What changed her mind and led to her spending five years writing this book was a conversation with a Bolivian ambassador to the World Trade Organisation (WTO) who showed her how fighting climate change was also a way to redistribute the world's income, if rich polluters gave money to poor "climate creditors" like Bolivia, to help them buy and use green technologies and grow their economies sustainably.
Klein traces the roots of global warming and climate change to the present model of economic growth, which is largely skewed towards helping the rich get richer quickly by relying on coal-heavy industries that pollute the environment, and by stoking the consumerism that keeps these industries going at full throttle.
Her book is most valuable for its chunks of inconvenient truths about how people are making the planet "hotter, colder, wetter, thirstier, hungrier and angrier", just to satisfy their many, unending desires, be they for fuel, food or x.

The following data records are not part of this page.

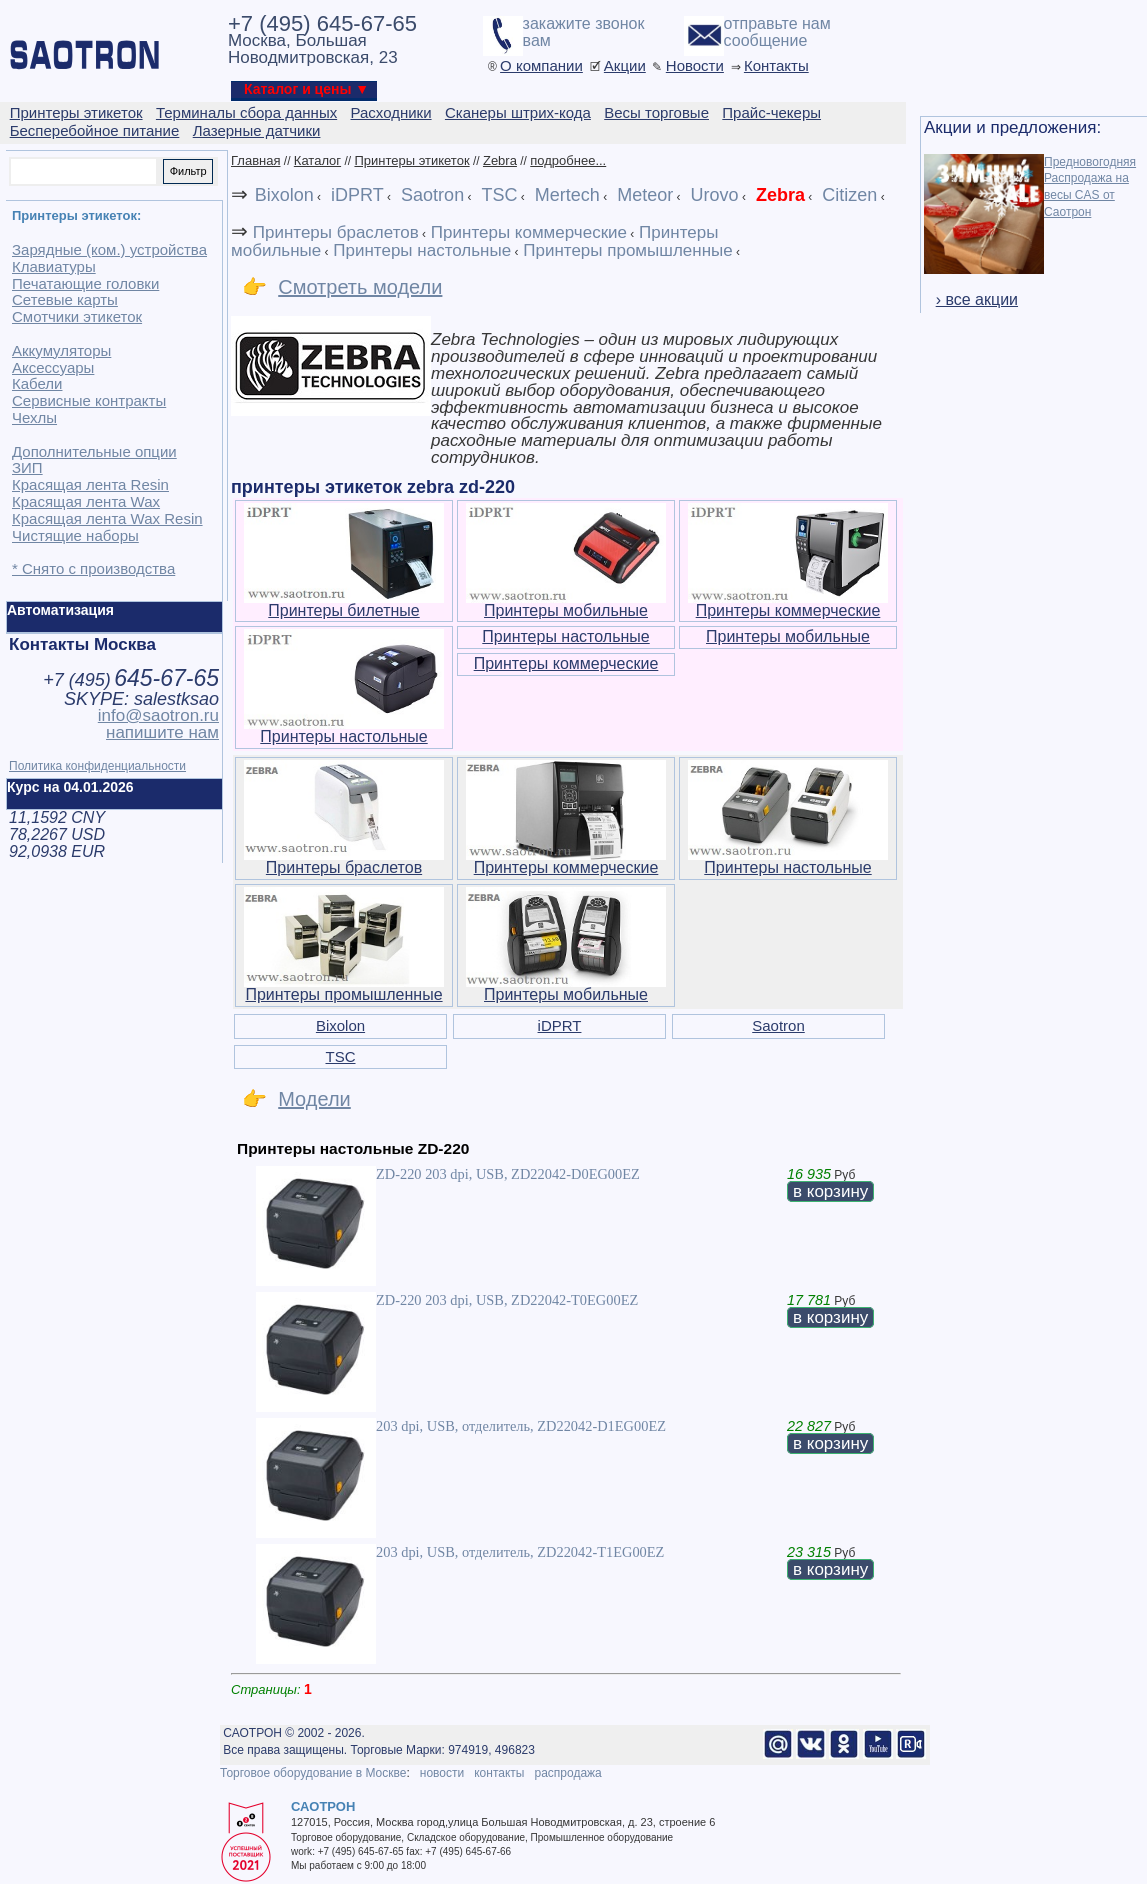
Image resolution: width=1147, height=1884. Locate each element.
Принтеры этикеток (411, 160)
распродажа (567, 1773)
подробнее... (568, 160)
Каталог (317, 160)
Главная (255, 160)
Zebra (500, 160)
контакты (499, 1773)
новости (442, 1773)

Among the most inconvenient truths she has rooted out are that:
Fracking, or using water pressure to break rocks to release gas, has been weakening the earth's faultlines and so triggering small earthquakes. On top of that, fracking releases a lot of heat-trapping methane; Starfish on the Pacific Coast have been melting into distorted globs, likely from seawater made increasingly acidic from dissolved carbon dioxide; Many environmental champions have betrayed everyone by, ironically, enabling oil companies to drill for fuel. For example, the Nature Conservancy in the United States was meant to protect the endangered prairie chicken. But it let oil companies drill in protected lands and, by 2013, the species died out; and
Many respected scientists and entrepreneurs are trying to reverse global warming by pursuing The Pinatubo Option, named after Mount Pinatubo in the Philippines, which erupted in 1991 and spewed sun-dimming ash into the region. The Pinatubo Option involves spraying sulfate aerosols into the atmosphere, as the chemical's particles act like mirrors to deflect heat from the earth's surface, thus cooling the planet. Thing is, such cooling will curb rainfall to such an extent that swathes of Africa and Asia will become deserts.

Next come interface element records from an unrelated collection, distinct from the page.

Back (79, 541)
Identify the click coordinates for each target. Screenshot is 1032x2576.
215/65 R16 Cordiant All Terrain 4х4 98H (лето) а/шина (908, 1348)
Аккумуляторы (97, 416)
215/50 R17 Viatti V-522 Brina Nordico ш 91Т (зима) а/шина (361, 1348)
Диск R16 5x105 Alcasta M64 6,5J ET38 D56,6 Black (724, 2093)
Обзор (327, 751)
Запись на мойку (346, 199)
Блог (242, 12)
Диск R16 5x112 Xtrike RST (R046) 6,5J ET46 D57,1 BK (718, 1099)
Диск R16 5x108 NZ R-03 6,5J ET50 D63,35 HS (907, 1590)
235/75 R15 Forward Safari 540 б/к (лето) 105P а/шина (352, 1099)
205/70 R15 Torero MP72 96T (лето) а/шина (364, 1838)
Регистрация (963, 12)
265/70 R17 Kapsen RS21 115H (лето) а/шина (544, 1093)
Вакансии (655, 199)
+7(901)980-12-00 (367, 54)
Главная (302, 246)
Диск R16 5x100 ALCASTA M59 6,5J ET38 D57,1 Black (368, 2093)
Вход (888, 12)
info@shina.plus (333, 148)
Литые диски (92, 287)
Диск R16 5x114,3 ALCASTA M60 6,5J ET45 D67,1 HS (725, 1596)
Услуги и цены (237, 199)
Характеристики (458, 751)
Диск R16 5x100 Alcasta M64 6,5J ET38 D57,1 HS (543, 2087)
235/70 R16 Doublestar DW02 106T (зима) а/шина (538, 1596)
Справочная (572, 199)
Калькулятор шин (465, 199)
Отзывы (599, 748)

She is most critical of world leaders and the WTO because the former insist on non-binding targets to reduce carbon emissions while the latter penalises countries which try to live more sustainably. She does not spare even former American vice-president Al Gore, who won the Nobel Peace Prize for raising awareness of climate change.

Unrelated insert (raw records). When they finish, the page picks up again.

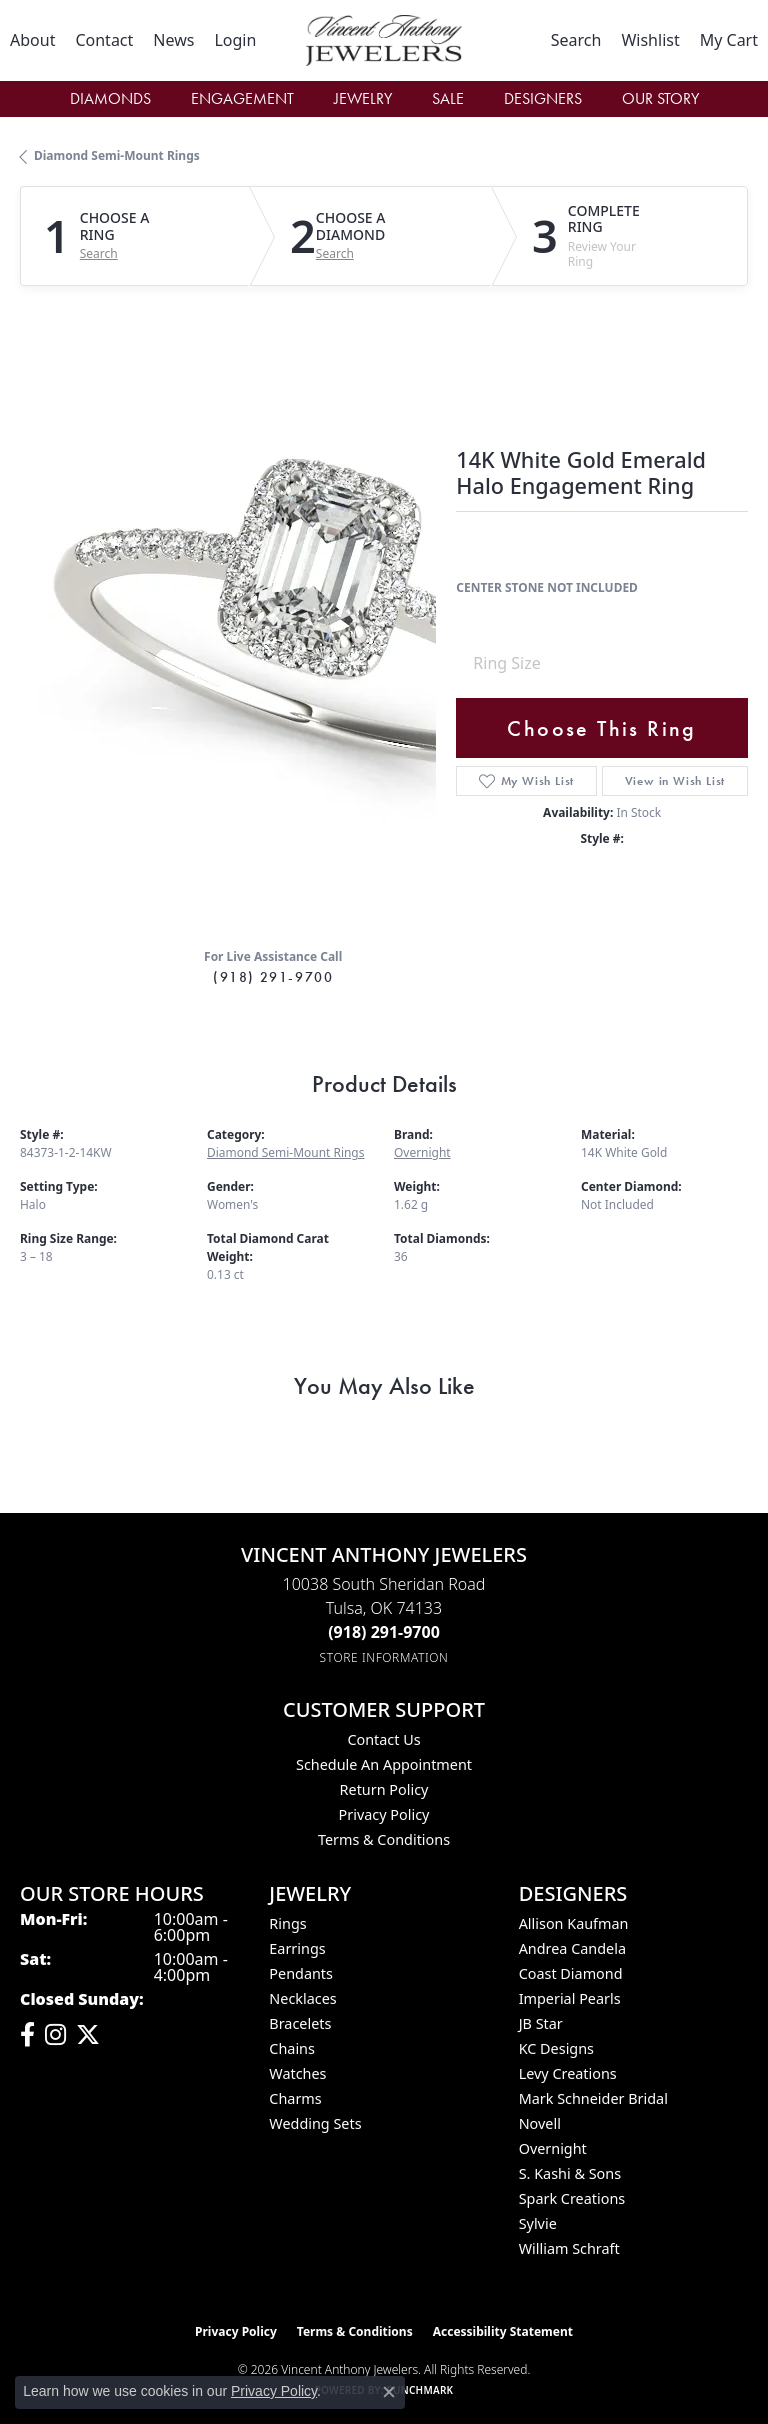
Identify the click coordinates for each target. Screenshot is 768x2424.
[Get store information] (384, 1657)
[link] (32, 40)
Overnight (422, 1152)
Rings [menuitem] (287, 1923)
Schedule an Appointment (384, 1764)
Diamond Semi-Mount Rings (117, 155)
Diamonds (110, 98)
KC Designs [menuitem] (556, 2048)
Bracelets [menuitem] (300, 2023)
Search (99, 254)
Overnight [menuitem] (553, 2148)
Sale (448, 98)
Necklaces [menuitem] (302, 1998)
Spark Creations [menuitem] (572, 2198)
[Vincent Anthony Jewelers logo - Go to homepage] (383, 40)
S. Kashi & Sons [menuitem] (570, 2173)
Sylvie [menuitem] (538, 2223)
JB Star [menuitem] (541, 2023)
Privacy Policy (384, 1814)
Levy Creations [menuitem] (568, 2073)
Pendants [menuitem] (301, 1973)
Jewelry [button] (363, 98)
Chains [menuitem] (292, 2048)
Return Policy (384, 1789)
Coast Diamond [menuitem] (571, 1973)
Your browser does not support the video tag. (320, 616)
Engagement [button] (242, 98)
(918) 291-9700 (273, 977)
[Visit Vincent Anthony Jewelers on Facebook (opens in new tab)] (27, 2035)
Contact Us (383, 1739)
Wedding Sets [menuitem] (315, 2123)
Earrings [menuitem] (297, 1948)
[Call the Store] (384, 1632)
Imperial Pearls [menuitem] (570, 1998)
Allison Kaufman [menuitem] (574, 1923)
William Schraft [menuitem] (569, 2248)
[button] (235, 40)
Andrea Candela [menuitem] (572, 1948)
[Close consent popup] (389, 2392)
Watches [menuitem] (297, 2073)
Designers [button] (543, 98)
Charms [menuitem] (295, 2098)
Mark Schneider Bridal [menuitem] (593, 2098)
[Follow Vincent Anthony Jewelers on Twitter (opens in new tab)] (88, 2035)
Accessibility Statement (503, 2331)
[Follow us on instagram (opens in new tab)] (55, 2035)
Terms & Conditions (384, 1839)
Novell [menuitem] (540, 2123)
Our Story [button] (660, 98)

The way she tells it, he championed only cosmetic changes and did little to oppose the setting up of the environmentally unfriendly North American Free Trade Agreement.
The main plank of her solution - an Occupy-like global movement against "Big Polluters" - is, alas, weak. She herself admits in the book that it could be "reckless" to rally everyone to protest against - gasp! - economic growth as we know it. But she insists that climate change needs just such a response and that it is gaining ground in Canada, Greece and Romania. In so saying, she points to other great social mass movements in history, such as the abolition of slavery and the move for civil rights in the United States, and making do with less during World War II in Britain, including rationing, growing vegetables and banning driving for pleasure.
Klein is best when she lets the facts speak for themselves, and she has amassed a good many - and as current as April 2014 - with the help of her lead researchers, Rajiv Sicora and Alexandra Tempus. For example, she found out that Exxon Mobil chief Rex Tillerson has quietly sued to stop fracking-related activities near his $5 million home, claiming it will lower property values.
If you believe that knowing is half the battle won, this book will show you how to leave a lighter footprint on nature.